Sul perché l’iperfocalizzazione con restrizione dello spettro attentivo in compiti visuospaziali possa considerarsi un paradigma, ho qualche difficoltà di argomentazione e, pertanto, rimando agli studi che hanno suggerito questa idea, rintracciabili nella bibliografia dell’articolo originale qui recensito. Sulla possibile natura dell’alterazione di base proporrei, invece, un’ipotesi intuitiva.
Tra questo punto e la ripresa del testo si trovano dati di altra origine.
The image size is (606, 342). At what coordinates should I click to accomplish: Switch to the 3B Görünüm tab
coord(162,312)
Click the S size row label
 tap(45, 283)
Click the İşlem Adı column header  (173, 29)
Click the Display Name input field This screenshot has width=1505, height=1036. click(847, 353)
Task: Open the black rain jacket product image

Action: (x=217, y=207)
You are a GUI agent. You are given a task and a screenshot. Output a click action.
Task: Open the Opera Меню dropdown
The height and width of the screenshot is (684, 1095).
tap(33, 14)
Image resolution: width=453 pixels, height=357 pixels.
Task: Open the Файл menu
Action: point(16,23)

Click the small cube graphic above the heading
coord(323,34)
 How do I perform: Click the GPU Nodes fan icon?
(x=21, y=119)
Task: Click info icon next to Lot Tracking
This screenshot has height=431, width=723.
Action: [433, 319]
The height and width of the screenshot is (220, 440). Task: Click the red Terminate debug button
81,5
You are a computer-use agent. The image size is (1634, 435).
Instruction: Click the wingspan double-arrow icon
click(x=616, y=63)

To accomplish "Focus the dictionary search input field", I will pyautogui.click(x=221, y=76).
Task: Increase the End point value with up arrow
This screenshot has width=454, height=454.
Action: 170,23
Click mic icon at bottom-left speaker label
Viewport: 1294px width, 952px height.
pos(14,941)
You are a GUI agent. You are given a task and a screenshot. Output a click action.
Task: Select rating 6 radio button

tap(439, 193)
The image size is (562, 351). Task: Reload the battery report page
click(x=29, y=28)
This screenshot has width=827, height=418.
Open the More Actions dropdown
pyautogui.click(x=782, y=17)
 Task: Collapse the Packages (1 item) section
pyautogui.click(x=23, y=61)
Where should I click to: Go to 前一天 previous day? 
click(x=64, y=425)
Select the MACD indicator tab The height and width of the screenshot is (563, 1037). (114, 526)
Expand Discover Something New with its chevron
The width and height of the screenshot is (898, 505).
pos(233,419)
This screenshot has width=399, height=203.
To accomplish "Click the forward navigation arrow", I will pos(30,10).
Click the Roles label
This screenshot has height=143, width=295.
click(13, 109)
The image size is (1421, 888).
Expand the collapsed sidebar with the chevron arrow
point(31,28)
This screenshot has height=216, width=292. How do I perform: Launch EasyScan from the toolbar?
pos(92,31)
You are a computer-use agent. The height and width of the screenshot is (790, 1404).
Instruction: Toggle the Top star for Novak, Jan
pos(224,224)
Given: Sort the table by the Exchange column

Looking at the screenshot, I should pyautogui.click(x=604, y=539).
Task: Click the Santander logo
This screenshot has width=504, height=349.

Schematizzando al massimo, si può affermare che i principali elementi morfo-funzionali dell’endofenotipo schizofrenico consistono in alterazioni delle connessioni e riduzione della base neurale fisiologica; pertanto, è ragionevole supporre che si istauri un meccanismo di compenso che porti ad un incremento di attività della base neurale residua efficiente, accanto ad una riduzione non compensabile dello spettro di risorse funzionali di un cervello normale.

 

L’autrice della nota ringrazia la dottoressa Isabella Floriani per la correzione della bozza e invita alla lettura delle recensioni di argomento connesso che appaiono nella sezione “NOTE E NOTIZIE” del sito (utilizzare il motore interno nella pagina “CERCA”).

 

Giovanna Rezzoni

BM&L-18 marzo 2017

www.brainmindlife.org

 

 

 

 

_____________________________________________________________________________________________________________________

 

La Società Nazionale di Neuroscienze BM&L-Italia, affiliata alla International Society of Neuroscience, è registrata presso l’Agenzia delle Entrate di Firenze, Ufficio Firenze 1, in data 16 gennaio 2003 con codice fiscale 94098840484, come organizzazione scientifica e culturale non-profit.

 

 

 

 

 

 

 

 



[1] Si ricorda che fu Bleuler nel 1911 a proporre il termine schizofrenia per indicare la perdita dei processi associativi alla base della vita psichica normale, con apparente scissione (schizo-) mentale (frenia).

[2] Morel B., Traités des maladies mentales. Masson, Paris 1860.

[3] Citato in Silvano Arieti, Manuale di Psichiatria (in 3 voll.), I volume, p. 621, Boringhieri, Torino 1985. Cfr. Kraepelin E., Dementia Praecox and Paraphrenia, (translation from German 8th edition), Livingstone, Edimburgh 1925.

[4] Squires N. K., et al. Electroencephalogr Clin Neurophysiol. 38 (4): 387-401, 1975.

[5] Questa efficace ma poco nota definizione è di Giuseppe Perrella.